Венедикта своего они просто обожали. Венедикт Ерофеев деньги платил большие да в срок, и потому не было отбоя от бурлаков – им только дай, только скажи: «Ерофеев тягловый экипаж набирает» – очередь выстраивалась – вся улица Красных Комиссаров была битком забита. А чужаков на Волге в ту пору не жаловали.
Сам-то он старообрядцем был, закон свой блюл истово, ничего лишнего себе не позволял, семью свою в строгости и вере правильной держал, хотя и крут был. Никто не знает толком, отчего Ерофеев однажды, когда и в Петербурге, и в Москве о нем знатные люди заговорили, стали контракты ему предлагать реальные, когда все в елочку стало ложиться, – взял Ерофеев, да и пульнул себе в рот из револьвера.
Улица Ленина – она брусчаткой выложена. Можно сбить с ботинок грязь, которой обгваздался, пока по родной улице своей шел – по Народовольцев. Грязь там страшная, – как это папа, с его связями, не может договориться, чтобы асфальт положили на Народовольцев.
Володя сунул руку в карман гимназической курточки. Платок, ключи, мелочь – все не то, не то. Вот, бумажка какая-то. Что за бумажка? А-а, счет из «Макдональдса». Смело можно использовать. Ботинки нужно чем-то протереть обязательно. Конечно, его, Ульянова, и в грязных ботинках в гимназию пустят, но что скажут те же Гордин и Дворкин? Подумают: туда же – из грязи в князи. А самое отвратительное, что и Бабенко наверняка заметит грязь на Володиных ботинках. И решит: «Тоже из наших. Из деревенских. Хоть и корчит из себя аристократа...»
Володя с тоской посмотрел вперед. Туда, где за старыми липами просвечивал красным кирпичом особняк Ерофеева. Теперь там ПТУ. И мимо этого ПТУ ему, Володе Ульянову, лучше не ходить. Краснокомиссаровская шпана так просто не пропустит. Ее, шпану, даже Саша опасается.

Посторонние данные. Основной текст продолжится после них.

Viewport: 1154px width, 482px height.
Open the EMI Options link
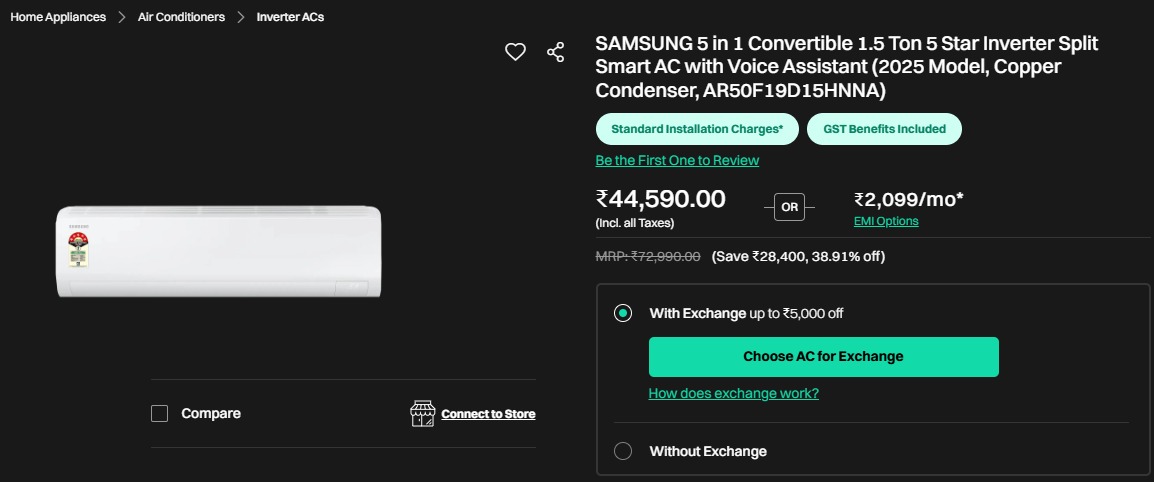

У них, как Саша сказал, крыша такая, что никакой кастет не поможет. Героином торгуют, коксом – там папики серьезные масть держат, там попробуй тронь кого – домой приедут с «узи», прострочат всех, как на «Зингерах». А некоторых – оверлоком. Так сказать, контрольно.
Саша рассказывал ему, как однажды, когда Шаляпин в Симбирск приезжал, на концерт собрались все. И краснокомиссаровские, и с Народовольцев, и с Ленина в ложах сидели, и зареченские даже на галерку прорвались. И все было так тихо, набожно. Пока Шаляпин пел. «Лоха – ха-ха». Этим басом своим, всем известным.
Отличный был концерт. Пару раз, правда, микрофон заводился и гитара у главного строить переставала. Но это все фигня. Ведь без фанеры работали – вживую.
А потом он спел что-то такое, из «Князя Игоря», что ли, так все в такую заводку вдруг пошли – бутылки с галерки в партер полетели, зареченские разбуянились, реально перестали себя держать. А из партера им ответили сразу и достойно. Конкретно. Как мужчины отвечают.
Саша домой за полночь пришел и сразу книгу схватил. Засел в спальне своей с книгой и до утра ее читал. А утром-то ему на учебу нужно было. Так не пошел, весь день и всю следующую ночь эту самую книгу читал. Синяк под глазом только пальцами длинными трогал и от еды отказывался. А книгу эту Володя потом на помойке нашел. «Звездные войны – 8» – прочитал Володя на красочной, правда слегка заляпанной навозом, обложке. Страницы книги были не разрезаны.